I had a conversation with a parking technology expert the other day and she reminded me how Smart Cities will begin to change the face of parking as devices (sensors, meters, etc) begin to provide information about available space. She said that programs like the now defunct SF Park and LA’s Express Park were leading the way to a Smart Parking in a Smart City program.
This reminded me of a conversation I had when SF Park was in its infancy. I was in the ‘City by the bay’ visiting their coin counting operation and was introduced to the head of their meter shop. I asked him if he was excited about all the information they were going to get from SF Park and how they could use it to provide dynamic pricing for the city.
He rolled his eyes and said “I can give you that information now.”
It seems that he has been tracking meter income, and by looking at that information, he could tell which areas were full, which areas had available parking and then predict what the change in pricing up or down would mean to occupancy.
He noted that he really didn’t have to go to the meter level, that the information by block face was adequate and that he and his staff could show through a revenue study just how onstreet parking flowed in the city.
I asked him why he didn’t supply that data to SF Park. “No one asked.” he said.
I have thought a lot about that conversation over the years.

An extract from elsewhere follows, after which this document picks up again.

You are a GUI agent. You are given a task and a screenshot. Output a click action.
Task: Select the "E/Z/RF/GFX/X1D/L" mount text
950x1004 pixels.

San Francisco spent upwards of $27 million in federal funds and adjusted some pricing in some meters. I’m not sure we have ever seen just how well the project worked. But that is typical of what I think happens when technology begins to rule common sense.

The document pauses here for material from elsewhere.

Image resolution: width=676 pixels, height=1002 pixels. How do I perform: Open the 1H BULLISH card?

If you remember the program was to use in street sensors to provide app users real time parking availability and at the same time enable the city to adjust rates quickly to ensure on street parking availability. As you know, the sensor program never really worked and the on line app program was abandoned early on.
It might be interesting to compare the information garnered on excel spread sheets in the meter shop with information used by SF Park to see if the city already had enough data to make the pricing changes.
A tremendous amount of technology was brought to bear on this project. Was it necessary? Did the data pretty much already exist? Was technology used for technology’s sake?
To be fair my tech expert told she doubted that many cities had collected the data the way the fellow in San Francisco did. I wonder if she ever asked.